Je retiens donc de cette étude que pour l’enfant avec déshydratation minime et gastro-entérite légère, le jus de pomme dilué de moitié suivi du liquide au choix de l’enfant, à coup de 5 ml aux 2-5 minutes, fait un aussi bon travail (voire mieux) qu’une solution de réhydratation commerciale avec électrolytes. La crainte de donner un liquide trop riche en sucre qui causera une diarrhée osmotique ne semble pas fondée dans cette population à l’étude. Il n’y a pas eu plus de cas d’hyponatrémie dans le groupe du jus dilué, mais il faut dire qu’il s’agissait d’enfants « peu malades », sélectionnés avec une déshydratation « minime ». L’important semble être que l’enfant « boive », en très petites quantités mais fréquemment, peu importe le choix dudit liquide. De choisir le liquide préféré de l’enfant semble donc présenter un avantage notable.
Bref, il faudra tout de même d’autres études pour corroborer les résultats provenant d’un seul hôpital à Toronto, avec possible biais de sélection (647 randomisés sur 3368 cas possibles). La prochaine fois que la gastro frappera près de vous, pas besoin d’avoir une bouteille de solution électrolytique au frigo en réserve : un bon vieux jus de « pomme dilué de moitié » semble être un excellent fluide de départ… peu importe le liquide, l’important étant que l’enfant en boive !

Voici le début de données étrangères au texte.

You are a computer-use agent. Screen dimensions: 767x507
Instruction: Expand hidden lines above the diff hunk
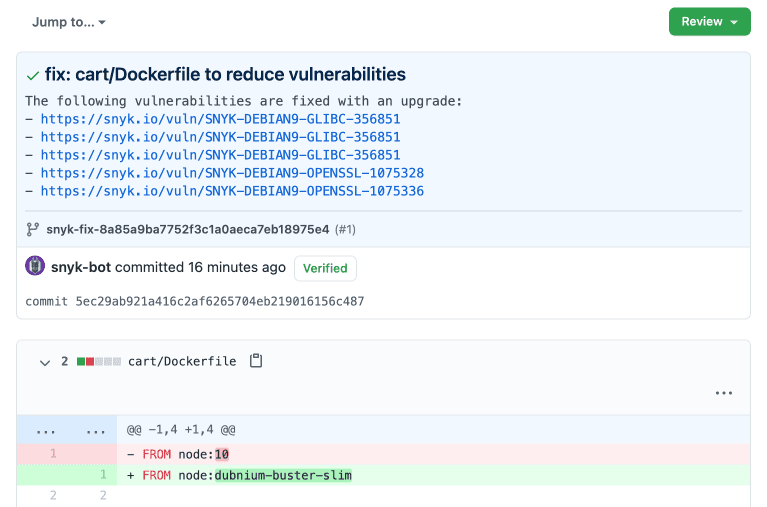(46, 431)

En espérant que la saison de la gastro-entérite sera bien vite dernière nous,
Frédéric Picotte, MD
Stephen B. Freedman et al. Effect of Dilute Apple Juice and Preferred Fluids vs Electrolyte Maintenance Solution on Treatment Failure Among Children With Mild Gastroenteritis A Randomized Clinical Trial. JAMA. 2016;315(18):1966-1974.
http://jama.jamanetwork.com/article.aspx?articleid=2518402
Article original publié en ligne le 30 avril 2016.